Given information
↓
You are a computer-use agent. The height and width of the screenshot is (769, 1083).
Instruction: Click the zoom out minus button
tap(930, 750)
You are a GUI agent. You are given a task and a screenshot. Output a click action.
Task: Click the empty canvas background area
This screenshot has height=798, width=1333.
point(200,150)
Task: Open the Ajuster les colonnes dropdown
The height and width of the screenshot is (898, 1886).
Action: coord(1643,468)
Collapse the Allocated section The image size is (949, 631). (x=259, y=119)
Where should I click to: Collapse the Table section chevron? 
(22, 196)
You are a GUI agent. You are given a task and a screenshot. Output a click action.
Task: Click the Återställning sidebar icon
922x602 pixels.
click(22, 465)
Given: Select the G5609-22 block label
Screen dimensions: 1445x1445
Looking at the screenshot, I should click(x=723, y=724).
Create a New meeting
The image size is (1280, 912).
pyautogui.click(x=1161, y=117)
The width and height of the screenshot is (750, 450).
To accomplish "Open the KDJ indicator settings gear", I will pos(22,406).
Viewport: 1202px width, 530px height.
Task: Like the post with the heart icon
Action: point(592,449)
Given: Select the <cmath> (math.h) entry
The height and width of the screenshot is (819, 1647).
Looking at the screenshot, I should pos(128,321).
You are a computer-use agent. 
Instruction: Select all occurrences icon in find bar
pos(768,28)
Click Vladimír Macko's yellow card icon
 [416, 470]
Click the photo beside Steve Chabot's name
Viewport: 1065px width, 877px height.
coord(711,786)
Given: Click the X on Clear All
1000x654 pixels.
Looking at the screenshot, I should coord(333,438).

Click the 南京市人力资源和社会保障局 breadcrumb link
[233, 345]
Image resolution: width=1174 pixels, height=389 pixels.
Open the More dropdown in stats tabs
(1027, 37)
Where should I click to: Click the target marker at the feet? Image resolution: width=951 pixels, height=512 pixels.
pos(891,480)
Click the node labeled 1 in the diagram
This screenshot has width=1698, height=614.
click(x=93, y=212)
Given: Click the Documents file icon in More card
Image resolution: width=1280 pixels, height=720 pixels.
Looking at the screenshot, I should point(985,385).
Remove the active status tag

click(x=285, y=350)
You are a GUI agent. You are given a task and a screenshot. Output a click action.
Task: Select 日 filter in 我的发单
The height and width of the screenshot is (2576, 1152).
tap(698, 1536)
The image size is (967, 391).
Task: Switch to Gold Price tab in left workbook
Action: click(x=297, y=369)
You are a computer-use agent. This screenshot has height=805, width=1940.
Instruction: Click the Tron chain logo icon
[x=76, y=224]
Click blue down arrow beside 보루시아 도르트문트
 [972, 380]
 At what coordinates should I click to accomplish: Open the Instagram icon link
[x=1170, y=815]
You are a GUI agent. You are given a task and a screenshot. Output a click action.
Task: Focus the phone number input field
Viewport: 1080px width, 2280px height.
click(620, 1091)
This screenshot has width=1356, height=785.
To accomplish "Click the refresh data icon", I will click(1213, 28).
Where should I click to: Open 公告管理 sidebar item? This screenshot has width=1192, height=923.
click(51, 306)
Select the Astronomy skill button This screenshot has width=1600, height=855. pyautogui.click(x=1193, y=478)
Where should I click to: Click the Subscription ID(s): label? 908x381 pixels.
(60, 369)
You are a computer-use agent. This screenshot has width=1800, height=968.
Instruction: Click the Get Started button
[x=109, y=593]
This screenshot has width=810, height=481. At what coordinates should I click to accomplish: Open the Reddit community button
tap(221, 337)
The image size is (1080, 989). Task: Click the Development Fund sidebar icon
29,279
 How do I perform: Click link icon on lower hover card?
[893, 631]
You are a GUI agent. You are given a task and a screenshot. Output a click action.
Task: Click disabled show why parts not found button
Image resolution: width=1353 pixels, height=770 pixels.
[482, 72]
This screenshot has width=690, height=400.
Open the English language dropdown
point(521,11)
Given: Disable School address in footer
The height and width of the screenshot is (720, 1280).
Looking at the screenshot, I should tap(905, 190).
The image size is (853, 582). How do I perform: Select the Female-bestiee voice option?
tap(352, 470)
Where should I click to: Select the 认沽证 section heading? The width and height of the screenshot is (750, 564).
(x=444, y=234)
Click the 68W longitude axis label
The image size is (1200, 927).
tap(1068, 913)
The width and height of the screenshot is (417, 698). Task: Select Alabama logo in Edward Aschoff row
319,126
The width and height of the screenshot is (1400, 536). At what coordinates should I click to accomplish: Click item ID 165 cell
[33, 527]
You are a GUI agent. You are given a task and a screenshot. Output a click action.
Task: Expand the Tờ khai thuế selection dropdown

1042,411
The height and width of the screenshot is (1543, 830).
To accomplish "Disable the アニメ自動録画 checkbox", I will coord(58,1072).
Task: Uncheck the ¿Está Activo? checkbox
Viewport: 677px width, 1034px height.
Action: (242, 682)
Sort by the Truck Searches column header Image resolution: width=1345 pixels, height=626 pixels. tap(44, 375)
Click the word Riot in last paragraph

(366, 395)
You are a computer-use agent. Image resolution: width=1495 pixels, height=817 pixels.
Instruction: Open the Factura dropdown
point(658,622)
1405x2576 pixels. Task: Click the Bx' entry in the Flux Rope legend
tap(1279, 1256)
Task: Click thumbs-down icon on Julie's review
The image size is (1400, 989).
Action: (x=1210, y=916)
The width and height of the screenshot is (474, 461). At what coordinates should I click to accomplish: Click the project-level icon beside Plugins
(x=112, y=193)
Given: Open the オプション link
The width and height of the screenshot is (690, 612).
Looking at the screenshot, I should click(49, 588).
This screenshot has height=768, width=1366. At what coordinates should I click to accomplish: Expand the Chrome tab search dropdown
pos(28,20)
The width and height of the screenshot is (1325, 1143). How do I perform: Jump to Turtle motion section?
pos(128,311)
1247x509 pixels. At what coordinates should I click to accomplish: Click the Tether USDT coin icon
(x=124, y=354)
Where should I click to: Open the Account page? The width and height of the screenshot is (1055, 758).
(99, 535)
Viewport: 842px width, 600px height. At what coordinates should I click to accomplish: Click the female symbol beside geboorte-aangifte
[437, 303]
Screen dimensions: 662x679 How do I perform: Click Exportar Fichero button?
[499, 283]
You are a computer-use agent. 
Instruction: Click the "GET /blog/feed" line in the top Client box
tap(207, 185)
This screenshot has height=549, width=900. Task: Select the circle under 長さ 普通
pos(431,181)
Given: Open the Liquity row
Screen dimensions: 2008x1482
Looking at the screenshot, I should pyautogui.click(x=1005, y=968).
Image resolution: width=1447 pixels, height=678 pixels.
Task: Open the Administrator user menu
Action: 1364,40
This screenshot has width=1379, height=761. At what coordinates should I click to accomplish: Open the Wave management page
↑
Task item
Reproduce every entry above exactly as it was written.

Answer
You are a computer-use agent. The height and width of the screenshot is (769, 1083).
Instruction: Click the zoom out minus button
tap(930, 750)
You are a GUI agent. You are given a task and a screenshot. Output a click action.
Task: Click the empty canvas background area
This screenshot has height=798, width=1333.
point(200,150)
Task: Open the Ajuster les colonnes dropdown
The height and width of the screenshot is (898, 1886).
Action: coord(1643,468)
Collapse the Allocated section The image size is (949, 631). (x=259, y=119)
Where should I click to: Collapse the Table section chevron? 
(22, 196)
You are a GUI agent. You are given a task and a screenshot. Output a click action.
Task: Click the Återställning sidebar icon
922x602 pixels.
click(22, 465)
Given: Select the G5609-22 block label
Screen dimensions: 1445x1445
Looking at the screenshot, I should click(x=723, y=724).
Create a New meeting
The image size is (1280, 912).
pyautogui.click(x=1161, y=117)
The width and height of the screenshot is (750, 450).
To accomplish "Open the KDJ indicator settings gear", I will pos(22,406).
Viewport: 1202px width, 530px height.
Task: Like the post with the heart icon
Action: point(592,449)
Given: Select the <cmath> (math.h) entry
The height and width of the screenshot is (819, 1647).
Looking at the screenshot, I should pos(128,321).
You are a computer-use agent. 
Instruction: Select all occurrences icon in find bar
pos(768,28)
Click Vladimír Macko's yellow card icon
 [416, 470]
Click the photo beside Steve Chabot's name
Viewport: 1065px width, 877px height.
coord(711,786)
Given: Click the X on Clear All
1000x654 pixels.
Looking at the screenshot, I should coord(333,438).

Click the 南京市人力资源和社会保障局 breadcrumb link
[233, 345]
Image resolution: width=1174 pixels, height=389 pixels.
Open the More dropdown in stats tabs
(1027, 37)
Where should I click to: Click the target marker at the feet? Image resolution: width=951 pixels, height=512 pixels.
pos(891,480)
Click the node labeled 1 in the diagram
This screenshot has width=1698, height=614.
click(x=93, y=212)
Given: Click the Documents file icon in More card
Image resolution: width=1280 pixels, height=720 pixels.
Looking at the screenshot, I should point(985,385).
Remove the active status tag

click(x=285, y=350)
You are a GUI agent. You are given a task and a screenshot. Output a click action.
Task: Select 日 filter in 我的发单
The height and width of the screenshot is (2576, 1152).
tap(698, 1536)
The image size is (967, 391).
Task: Switch to Gold Price tab in left workbook
Action: click(x=297, y=369)
You are a computer-use agent. This screenshot has height=805, width=1940.
Instruction: Click the Tron chain logo icon
[x=76, y=224]
Click blue down arrow beside 보루시아 도르트문트
 [972, 380]
 At what coordinates should I click to accomplish: Open the Instagram icon link
[x=1170, y=815]
You are a GUI agent. You are given a task and a screenshot. Output a click action.
Task: Focus the phone number input field
Viewport: 1080px width, 2280px height.
click(620, 1091)
This screenshot has width=1356, height=785.
To accomplish "Click the refresh data icon", I will click(1213, 28).
Where should I click to: Open 公告管理 sidebar item? This screenshot has width=1192, height=923.
click(51, 306)
Select the Astronomy skill button This screenshot has width=1600, height=855. pyautogui.click(x=1193, y=478)
Where should I click to: Click the Subscription ID(s): label? 908x381 pixels.
(60, 369)
You are a computer-use agent. This screenshot has width=1800, height=968.
Instruction: Click the Get Started button
[x=109, y=593]
This screenshot has width=810, height=481. At what coordinates should I click to accomplish: Open the Reddit community button
tap(221, 337)
The image size is (1080, 989). Task: Click the Development Fund sidebar icon
29,279
 How do I perform: Click link icon on lower hover card?
[893, 631]
You are a GUI agent. You are given a task and a screenshot. Output a click action.
Task: Click disabled show why parts not found button
Image resolution: width=1353 pixels, height=770 pixels.
[482, 72]
This screenshot has width=690, height=400.
Open the English language dropdown
point(521,11)
Given: Disable School address in footer
The height and width of the screenshot is (720, 1280).
Looking at the screenshot, I should tap(905, 190).
The image size is (853, 582). How do I perform: Select the Female-bestiee voice option?
tap(352, 470)
Where should I click to: Select the 认沽证 section heading? The width and height of the screenshot is (750, 564).
(x=444, y=234)
Click the 68W longitude axis label
The image size is (1200, 927).
tap(1068, 913)
The width and height of the screenshot is (417, 698). Task: Select Alabama logo in Edward Aschoff row
319,126
The width and height of the screenshot is (1400, 536). At what coordinates should I click to accomplish: Click item ID 165 cell
[33, 527]
You are a GUI agent. You are given a task and a screenshot. Output a click action.
Task: Expand the Tờ khai thuế selection dropdown

1042,411
The height and width of the screenshot is (1543, 830).
To accomplish "Disable the アニメ自動録画 checkbox", I will coord(58,1072).
Task: Uncheck the ¿Está Activo? checkbox
Viewport: 677px width, 1034px height.
Action: (242, 682)
Sort by the Truck Searches column header Image resolution: width=1345 pixels, height=626 pixels. tap(44, 375)
Click the word Riot in last paragraph

(366, 395)
You are a computer-use agent. Image resolution: width=1495 pixels, height=817 pixels.
Instruction: Open the Factura dropdown
point(658,622)
1405x2576 pixels. Task: Click the Bx' entry in the Flux Rope legend
tap(1279, 1256)
Task: Click thumbs-down icon on Julie's review
The image size is (1400, 989).
Action: (x=1210, y=916)
The width and height of the screenshot is (474, 461). At what coordinates should I click to accomplish: Click the project-level icon beside Plugins
(x=112, y=193)
Given: Open the オプション link
The width and height of the screenshot is (690, 612).
Looking at the screenshot, I should click(49, 588).
This screenshot has height=768, width=1366. At what coordinates should I click to accomplish: Expand the Chrome tab search dropdown
pos(28,20)
The width and height of the screenshot is (1325, 1143). How do I perform: Jump to Turtle motion section?
pos(128,311)
1247x509 pixels. At what coordinates should I click to accomplish: Click the Tether USDT coin icon
(x=124, y=354)
Where should I click to: Open the Account page? The width and height of the screenshot is (1055, 758).
(99, 535)
Viewport: 842px width, 600px height. At what coordinates should I click to accomplish: Click the female symbol beside geboorte-aangifte
[437, 303]
Screen dimensions: 662x679 How do I perform: Click Exportar Fichero button?
[499, 283]
You are a computer-use agent. 
Instruction: Click the "GET /blog/feed" line in the top Client box
tap(207, 185)
This screenshot has height=549, width=900. Task: Select the circle under 長さ 普通
pos(431,181)
Given: Open the Liquity row
Screen dimensions: 2008x1482
Looking at the screenshot, I should pyautogui.click(x=1005, y=968).
Image resolution: width=1447 pixels, height=678 pixels.
Task: Open the Administrator user menu
Action: 1364,40
This screenshot has width=1379, height=761. At what coordinates should I click to accomplish: Open the Wave management page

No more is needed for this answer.